2025 Men’s NCAA Swimming and Diving Championships

We have been talking a lot about how fast the meet has been this year. In yet another example, 10 teams swam under the previous American Record time of 3:01.51 which was set by Cal in 2017. NC State finished 9th overall in the 400 medley relay, but they were the highest ranking team with no international swimmers allowing them to be the new record holders.

Men’s 400 Medley Relay

  • NCAA Record: 2:55.66 — Florida (Marshall, Smith, Liendo, Painter) (2025)
  • Championship Record: 2:57.32 — Arizona State (Kos, Marchand, Kharun, Kulow) (2024)
  • American Record: 3:01.51 — Cal (Murphy, Hoppe, Josa, Jensen) (2017)
  • U.S. Open Record: 2:55.66 — Florida (Marshall, Smith, Liendo, Painter) (2025)
  • 2024 Champion: Arizona State (Kos, Marchand, Kharun, Kulow) — 2:57.32

Top 8:

  1. Florida (Marshall, Smith, Liendo, Painter) – 2:56.10 (Championship Record)
  2. Texas (Modglin, Germonprez, Kos, Hobson) – 2:58.95
  3. Arizona State (Wadsworth, Dobrzanski, Kharun, Kulow) – 2:58.97
  4. Cal (Tomac, Okadome, Rose, Lasco) – 2:59.12
  5. Indiana (McDonald, Brooks, Frankel, King) – 2:59.73
  6. Georgia (Van Renen, Pitshugin, Urlando, Branzell) – 3:00.38
  7. Stanford (Sequeira, Polonsky, Minakov, Dupont Cabrera) – 3:00.91
  8. Michigan (Wilkening, Kalafatm Ray, Groumi) – 3:01.19
  9. NC State (McCarty, Hoover, Miller, Fox) — 3:01.34

The Wolfpack touched in 3:01.34, a little under two tenths under the eight-year-old American Record set by Cal back in 2017.

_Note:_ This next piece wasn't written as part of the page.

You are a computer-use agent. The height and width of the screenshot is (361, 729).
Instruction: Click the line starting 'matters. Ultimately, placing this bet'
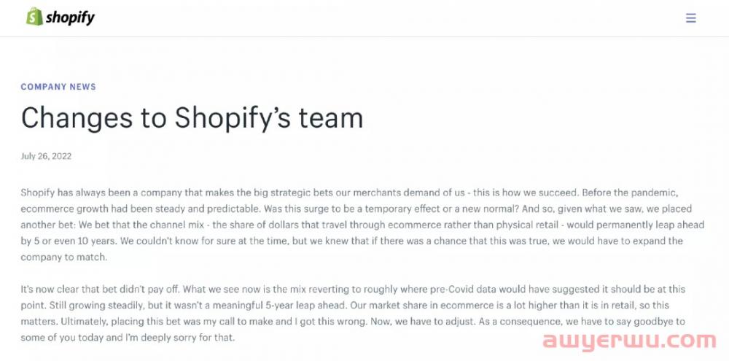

With this time last year, they would have been 5th in the event. They actually finished 3rd in 2:59.71, but their backstroker Kacper Stokowski was from Poland, so the time was not eligible for an American Record

When Cal set the record back in 2017, they also did not win the event. They finished 2nd behind Texas who swam 2:59.22, but Joseph Schooling swam their butterfly leg.

Split Comparison

Cal, 3:01.51 (2017 NCAA Championships, Previous Record) NC State, 3:01.34 (2025 NCAA Championships, New Record
Back Ryan Murphy 44.32 Quintin McCarty 45.57
Breast Connor Hoppe 50.97 Sam Hoover 50.86
Fly Matthew Josa 44.59 Luke Miller 44.17
Free Michael Jensen 41.63 Jerry Fox 40.74

The splits are really interesting to look at. The only split where NC State was slower was the backstroke. Ryan Murphy was out more than a second faster than Quintin McCarty. The breaststroke splits were incredibly similar, but ultimately Sam Hoover was a little more than a tenth faster than Connor Hoppe. The biggest differences came in the 100 fly where Luke Miller split four tenths faster than Matthew Josa, and the 100 freestyle, where Jerry Fox was almost a second faster than Michael Jensen.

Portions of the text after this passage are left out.